REVISITED ONLINE: May 26, 2020 – Ongoing
    Organized by Lauren Schell Dickens, curator

    Introduction

    • Todd Hido
      #2523 from the series Outskirts, 1999, 1999
      Chromogenic print on paper, 48 × 38 inches
      Museum purchase with funds contribuetd by the Collections Committee

      A house is personal. We all live somewhere, in some type of shelter—apartment, mobile home, tent—or with its pointed lack.  Most common in Silicon Valley is the single-family house, an archetype and American icon enmeshed in conflicting and intertwined imaginaries. The house, and related ideas of home and shelter resonates widely in discussions of gender, immigration, race, and homelessness.  It is a cipher for aspiration—homeownership is the backbone of the American Dream—and childhood memory, as well as loss and inequality. Public policy debates commingle with the intensely personal experiences that we inscribe into the walls of our houses, the literal intersection of private and public, self and other, the uncertain divide along which identity is navigated.

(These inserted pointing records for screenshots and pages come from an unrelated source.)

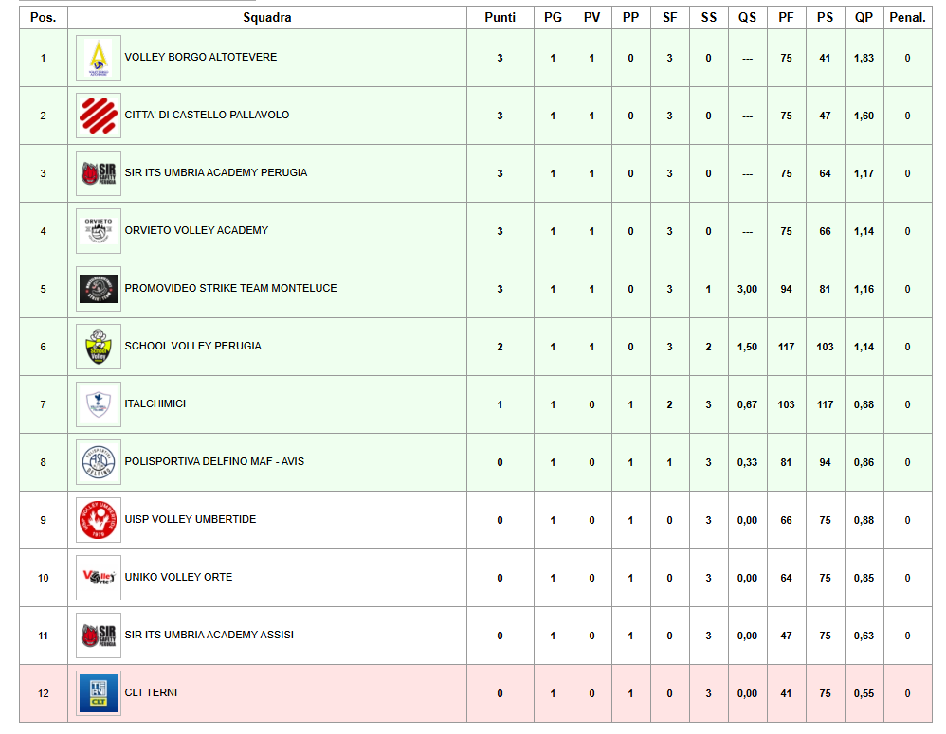Click the CLT Terni team logo

tap(99, 693)
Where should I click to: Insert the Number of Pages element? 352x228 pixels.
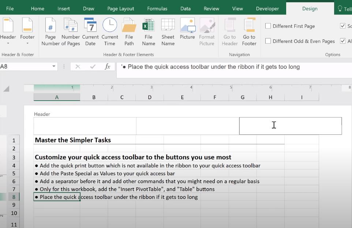point(70,32)

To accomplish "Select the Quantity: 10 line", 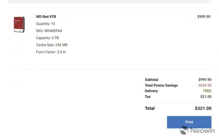I will point(45,24).
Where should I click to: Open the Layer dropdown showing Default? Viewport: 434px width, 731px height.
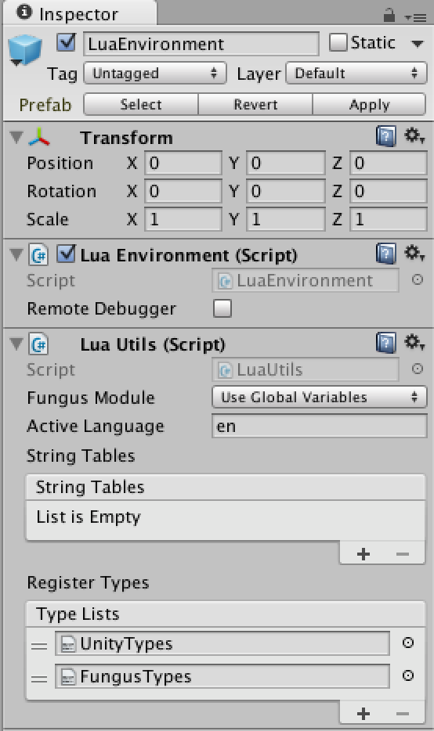pos(356,74)
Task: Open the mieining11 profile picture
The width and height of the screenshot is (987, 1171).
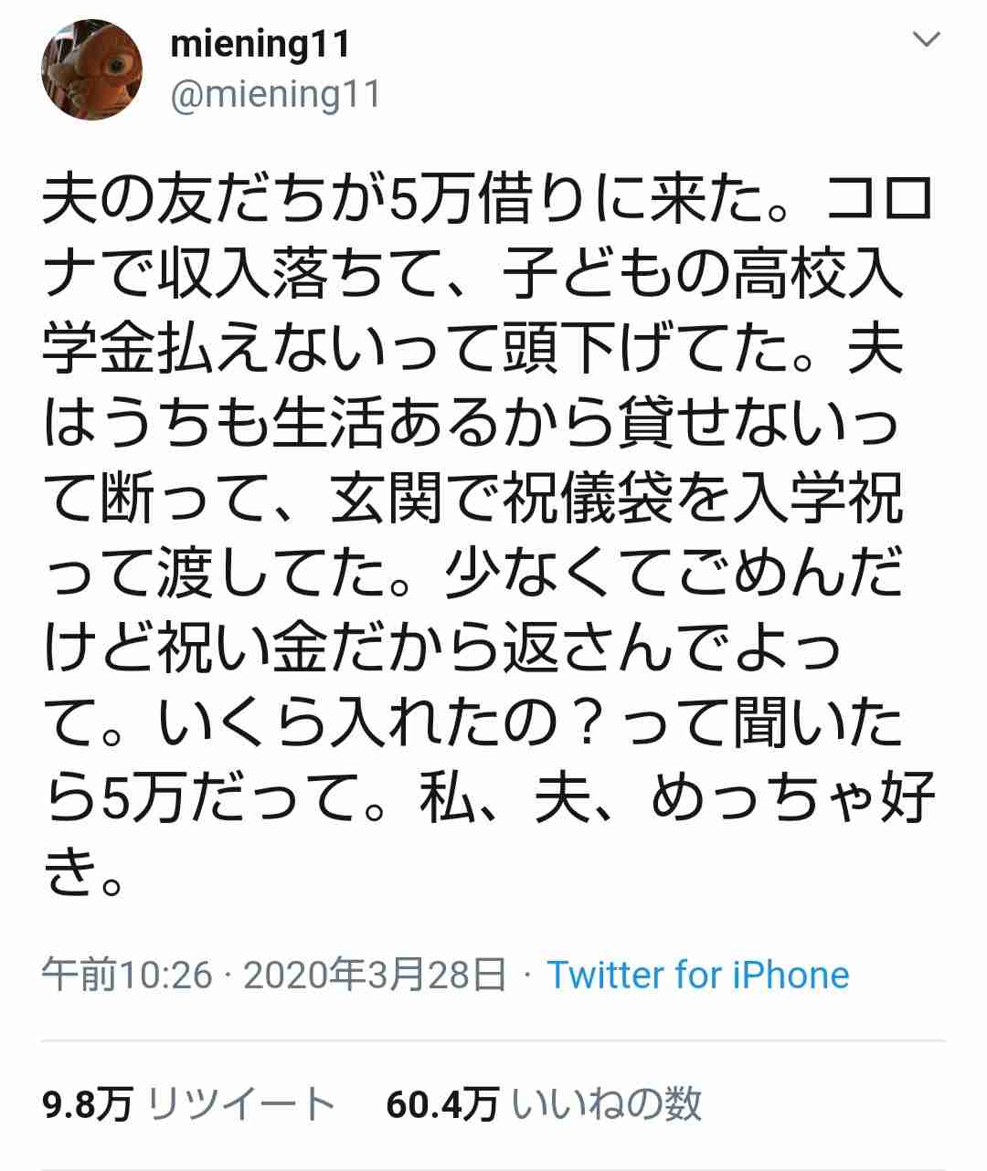Action: 92,69
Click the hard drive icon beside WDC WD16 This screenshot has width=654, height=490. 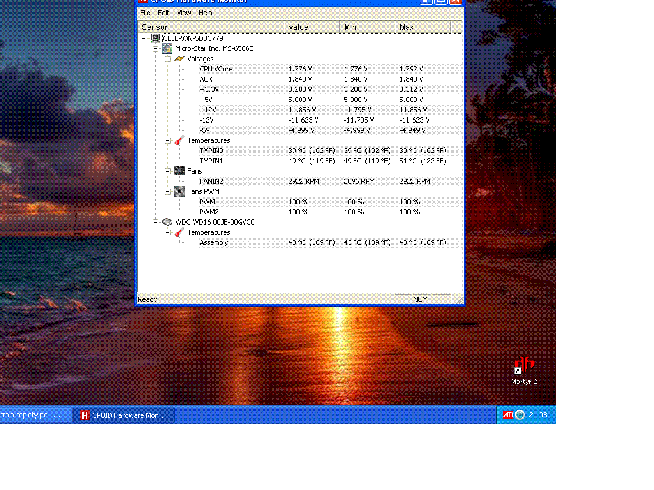pyautogui.click(x=167, y=222)
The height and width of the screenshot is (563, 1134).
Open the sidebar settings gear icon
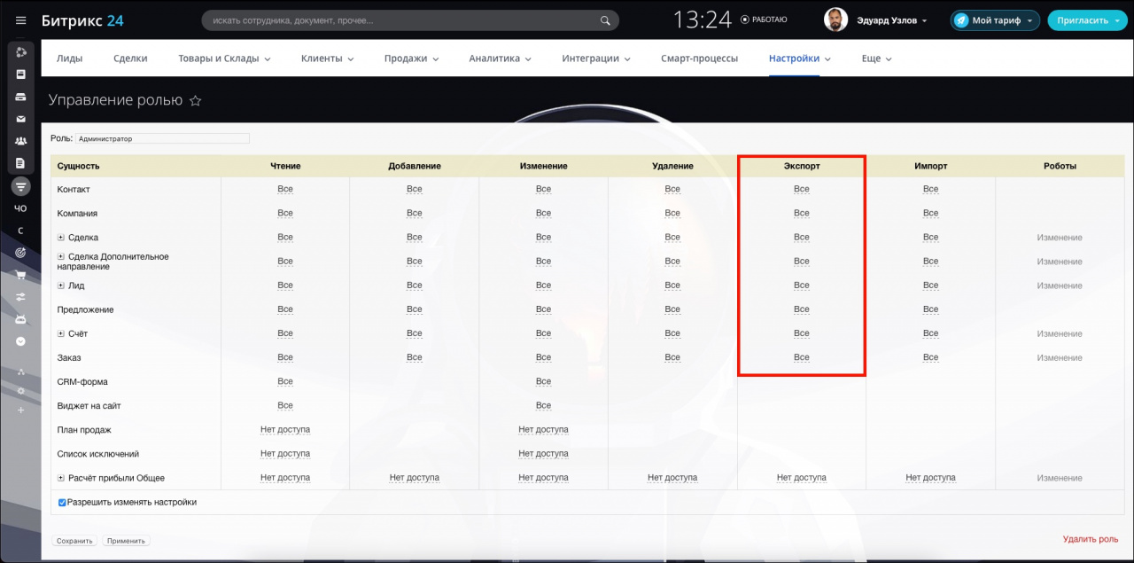20,390
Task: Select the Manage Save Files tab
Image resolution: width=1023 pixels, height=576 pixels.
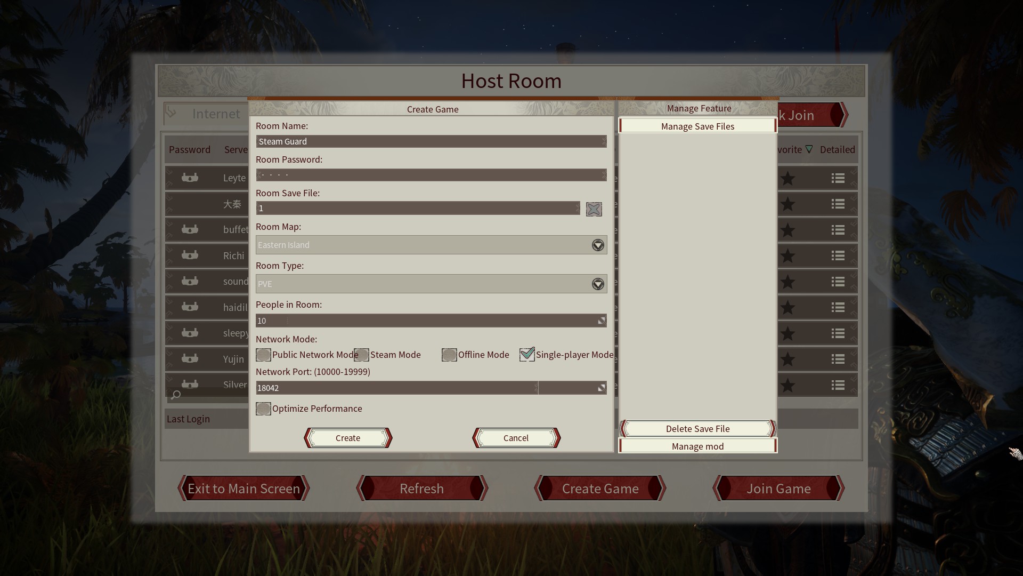Action: (x=697, y=126)
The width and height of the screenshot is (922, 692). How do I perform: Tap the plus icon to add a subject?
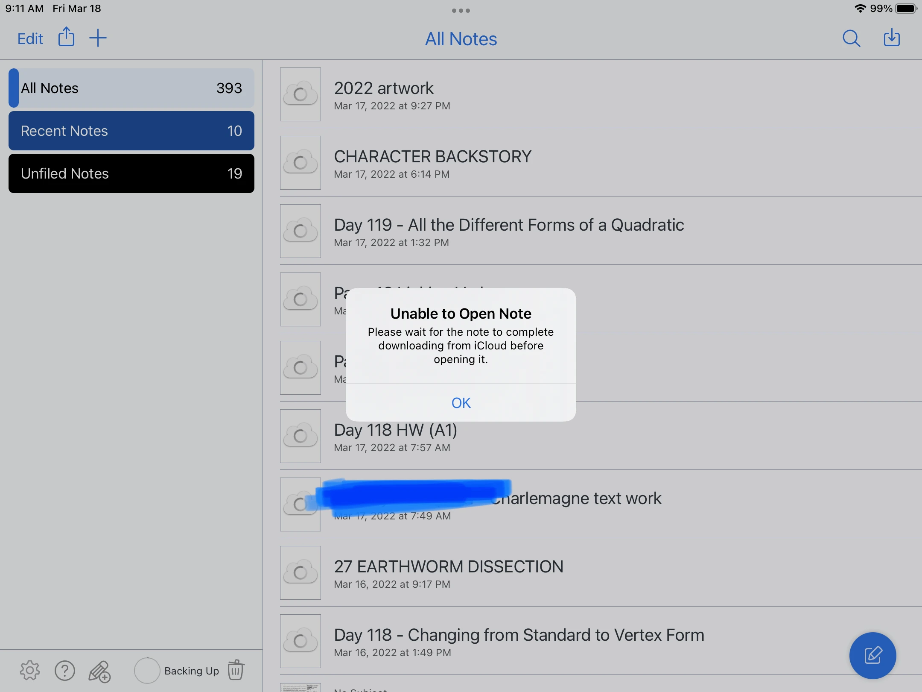98,38
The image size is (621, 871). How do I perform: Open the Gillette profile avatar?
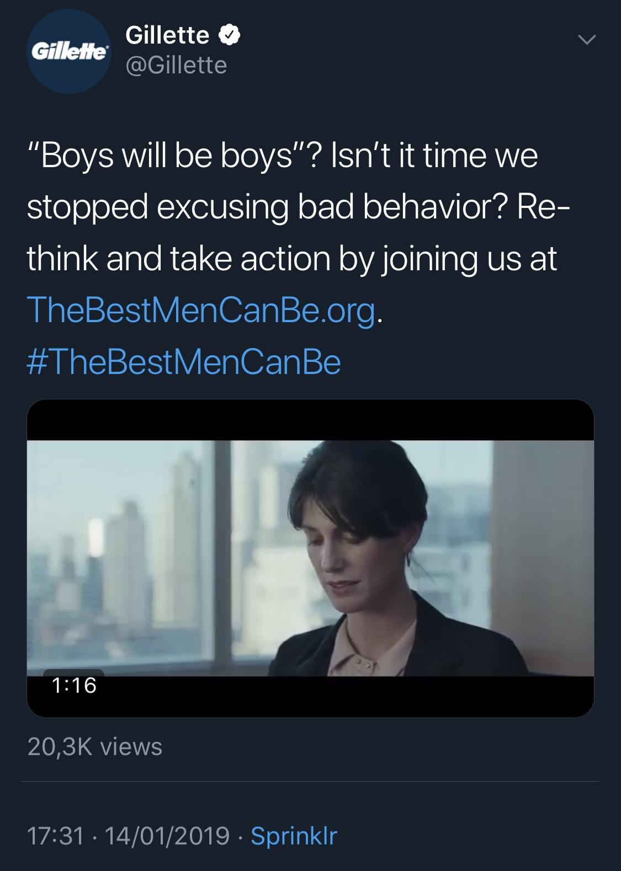[x=69, y=51]
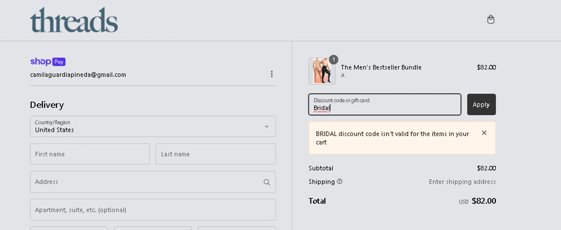Click the camilaguardiapineda@gmail.com account email
The height and width of the screenshot is (230, 561).
[x=78, y=75]
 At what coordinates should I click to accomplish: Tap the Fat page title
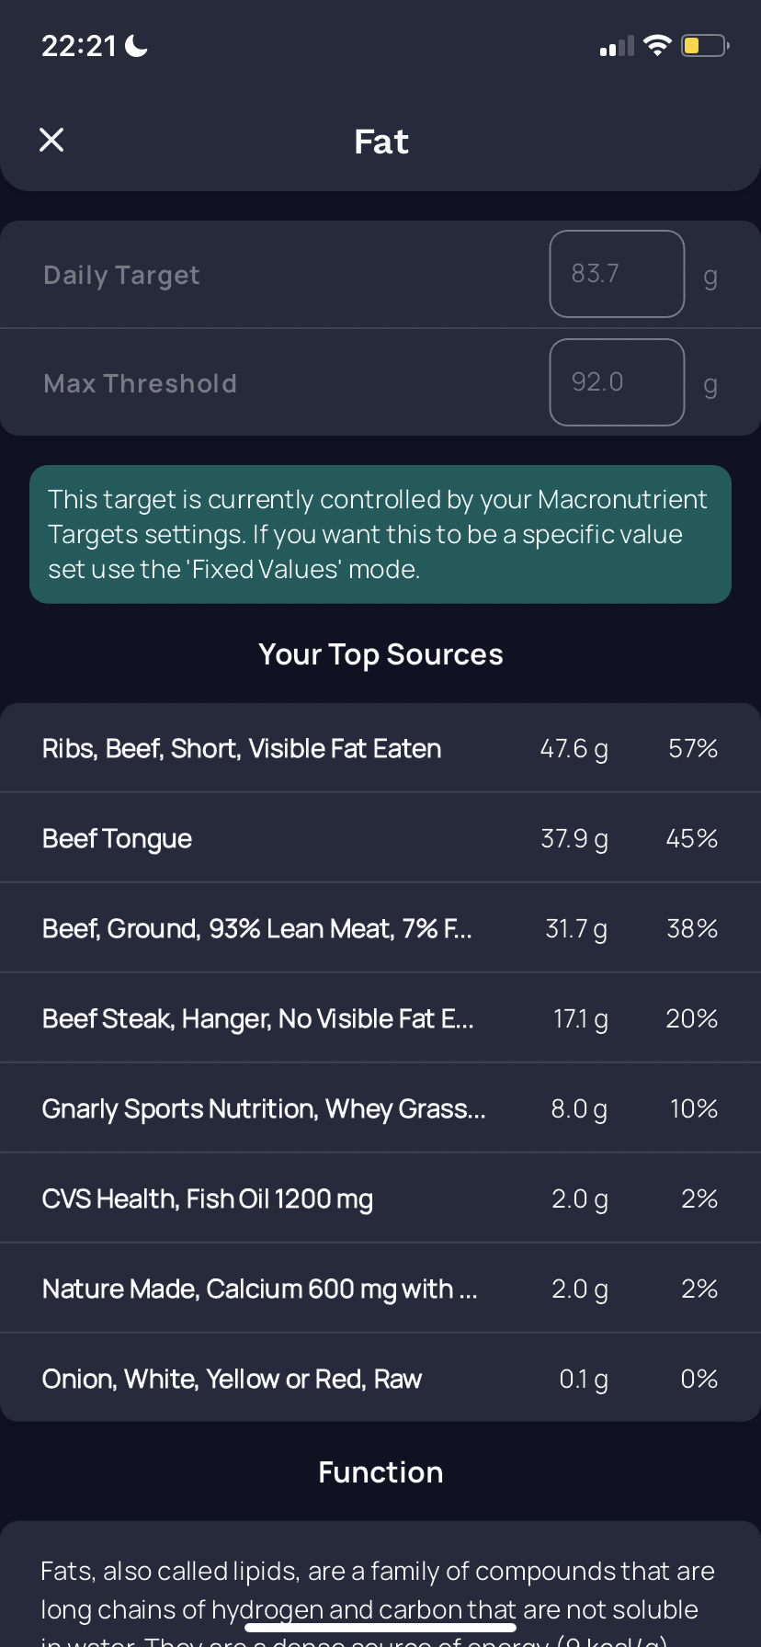pos(381,142)
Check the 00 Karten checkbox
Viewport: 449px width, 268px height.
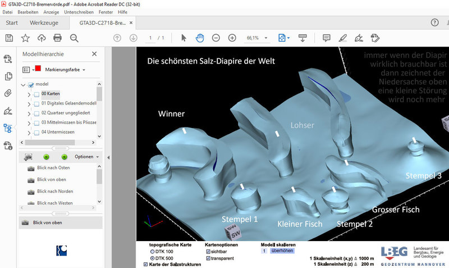[36, 94]
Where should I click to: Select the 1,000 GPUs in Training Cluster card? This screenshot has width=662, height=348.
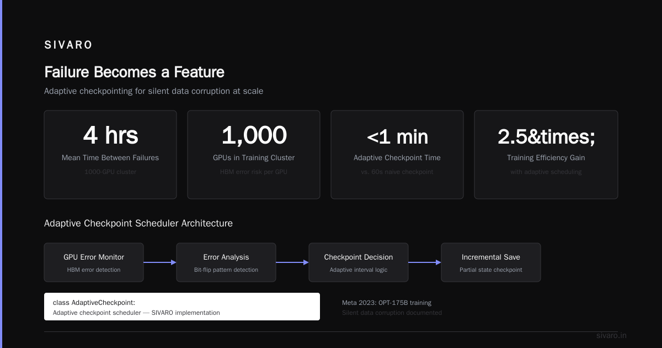254,155
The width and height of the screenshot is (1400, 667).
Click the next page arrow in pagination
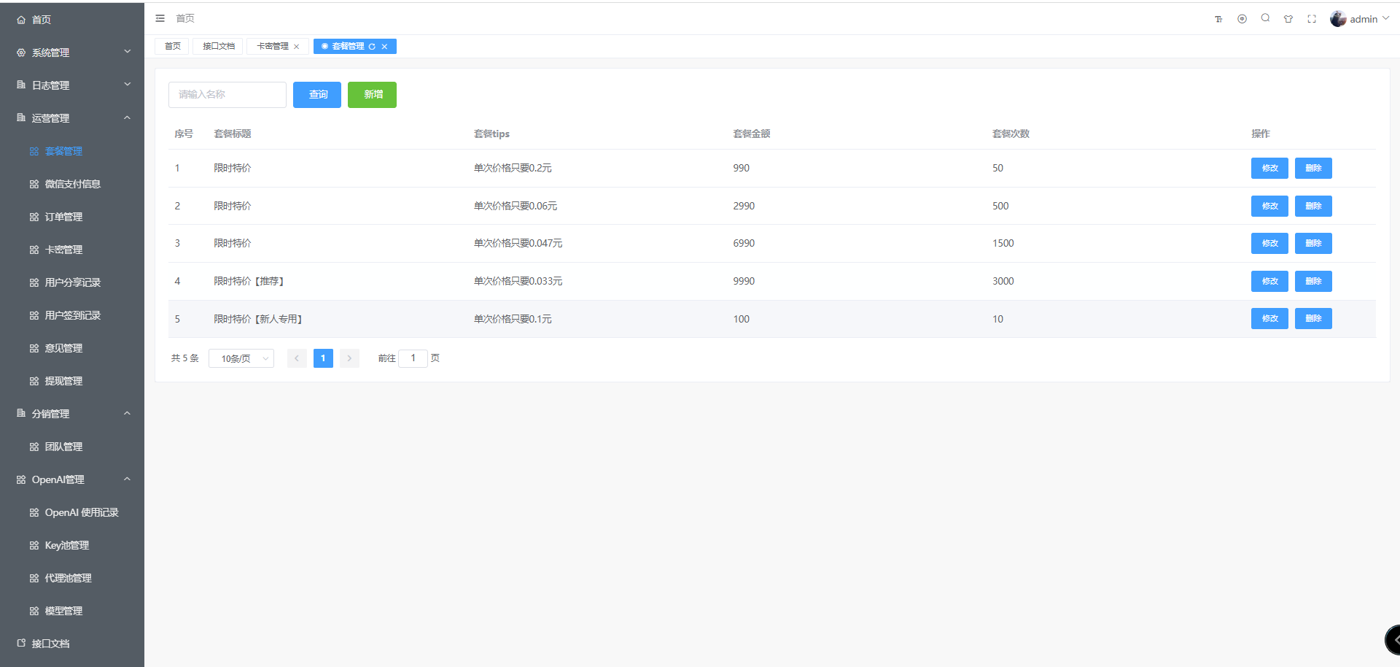349,358
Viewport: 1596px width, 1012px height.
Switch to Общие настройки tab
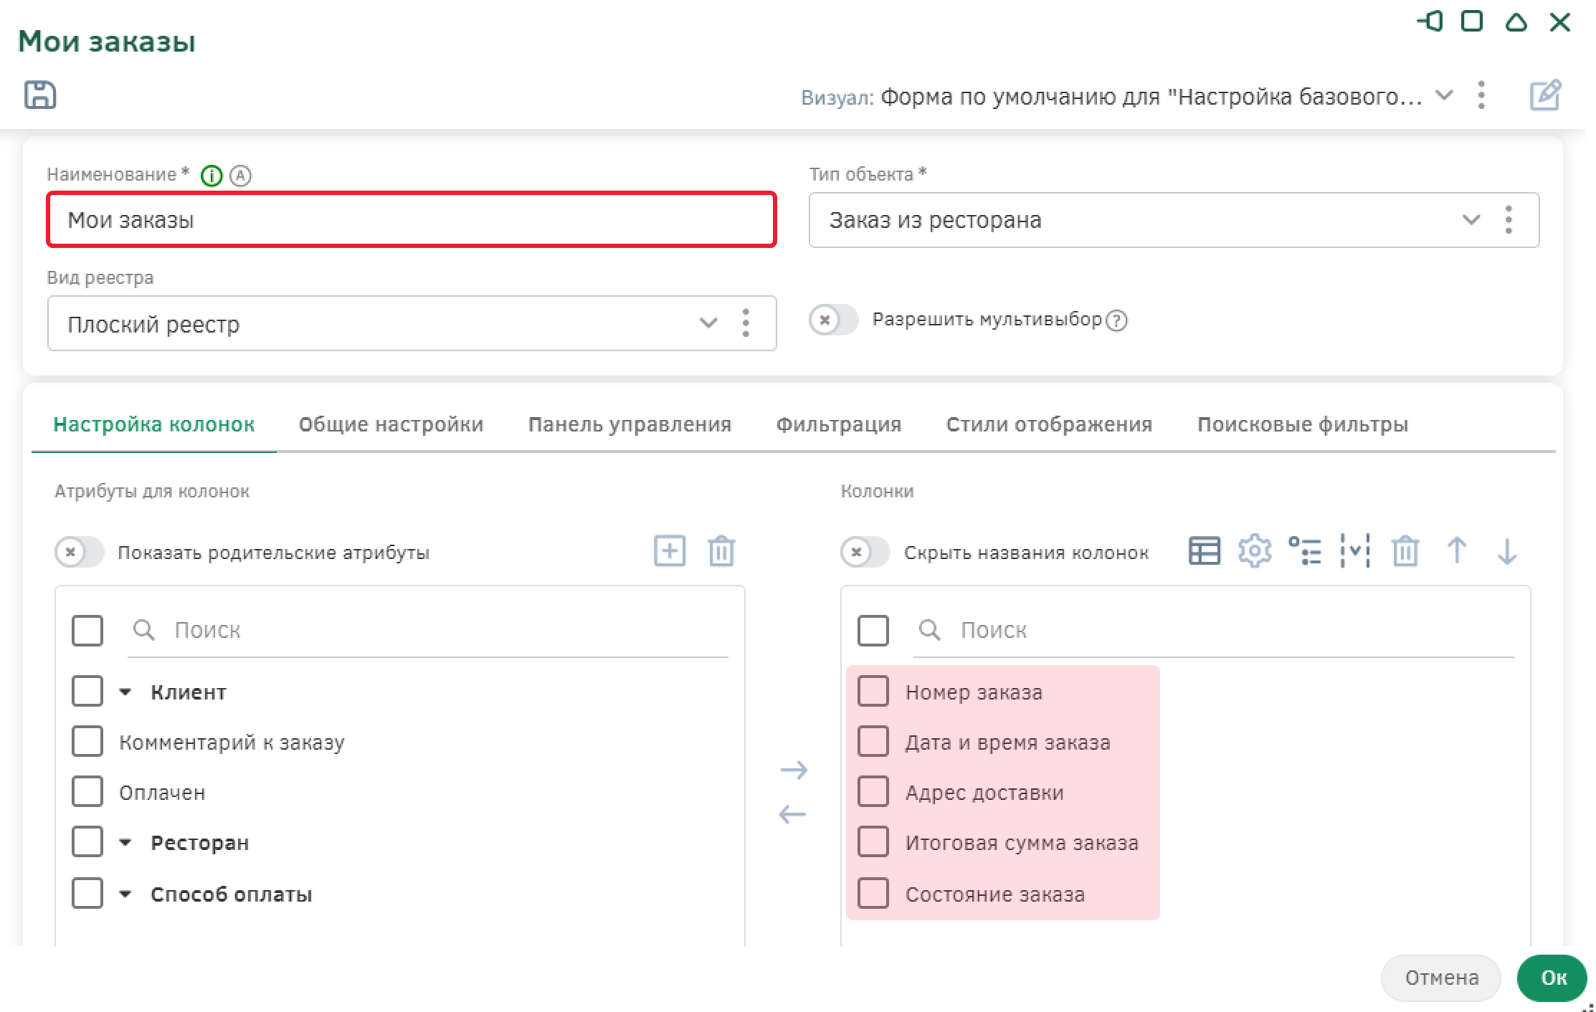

      In our increasingly itinerant and unstable world, The House Imaginary brings together varied explorations of the house as both an architectural and psychological space. Drawn primarily from the permanent collection of the San José Museum of Art, the nostalgic, critical, and at times contradictory perspectives presented in the work on view resonate with ongoing transformations in our city.  International in scope, The House Imaginary asks: What it is to live in a rooted, built house in today’s era of mobility? How can a house symbolize both refuge and instability? Can we know others—and can they know us—through our dwellings?